Followers of this blog should know how indispensable is the human rights work of SOVA for monitoring the developments of xenophobia and racism in Russia.
They should also know that this work comes at a human price of threats of violence and harassment. Today Human Rights Watch has released a call for the Russian government to protect the organization and its workers, following a recent attempted attack on SOVA's director Aleksandr Verkhovsky (right) at his apartment:
At about 9:30 p.m. on February 21, 2009, a group of neo-Nazis made a threatening visit to the apartment of Alexander Verkhovsky, director of SOVA Center, an independent research center that monitors ultranationalism and extremism in Russia. At least two of the men fraudulently gained access to the building and stood at Verkhovsky's door, knocking and ringing and trying to lure him out. They dispersed before the police arrived. It was the second time in the past month that they had appeared at his door, and the latest in a series of threats by ultranationalists against the organization.HRW goes on to detail a series of threats to Verkhovsky's life in the past year, demanding that the Russian government take action in accordance both with the International Covenant on Civil and Political Rights and with the European Convention on Human Rights.

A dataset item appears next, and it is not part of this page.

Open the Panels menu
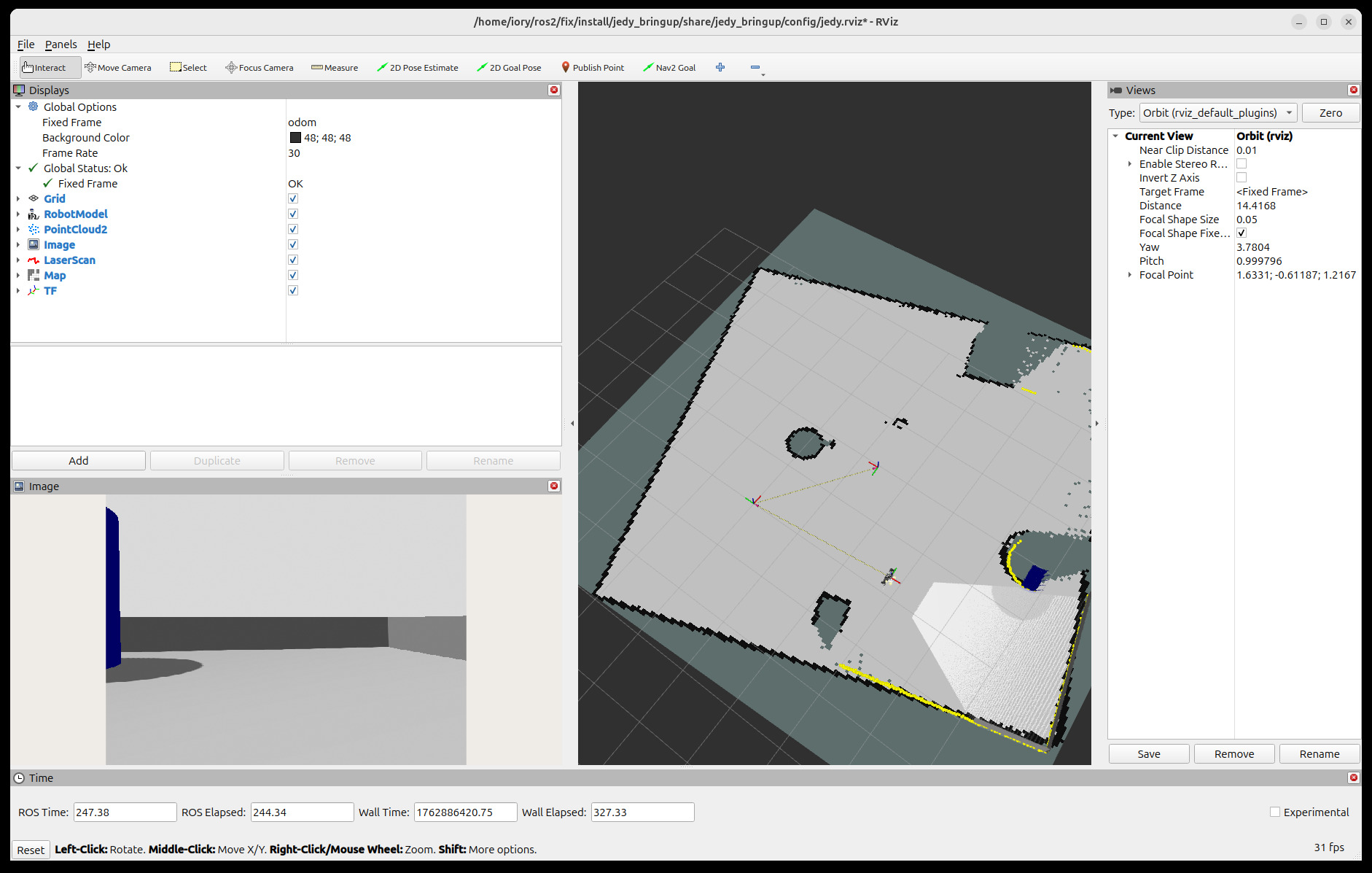 point(61,44)

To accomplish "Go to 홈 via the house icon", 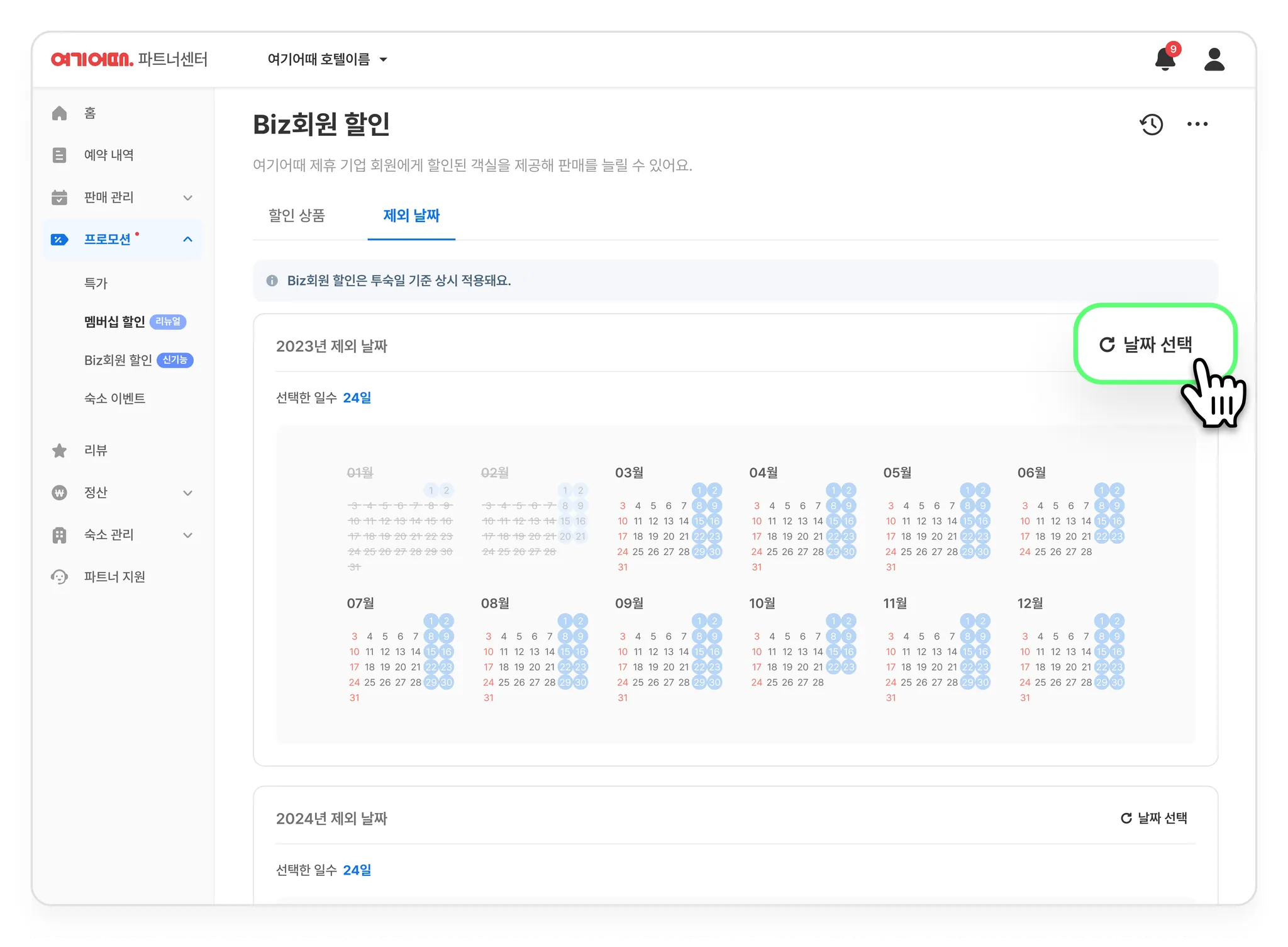I will click(60, 113).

In early 2008, Verkhovsky's name, home address, and other personal details were part of a list of "enemies of the Russian people" that a neo-Nazi group posted on its website, along with direct appeals to kill the individuals. Others listed included prominent Russian human rights defenders and civic activists. Since then, Verkhovsky and his deputy, Galina Kojevnikova, have received numerous anonymous telephone and email threats.
Grani.ru highlights the seriousness of this situation, reminding readers of the 2004 murder of human rights activist Nikolai Girenko in Petersburg.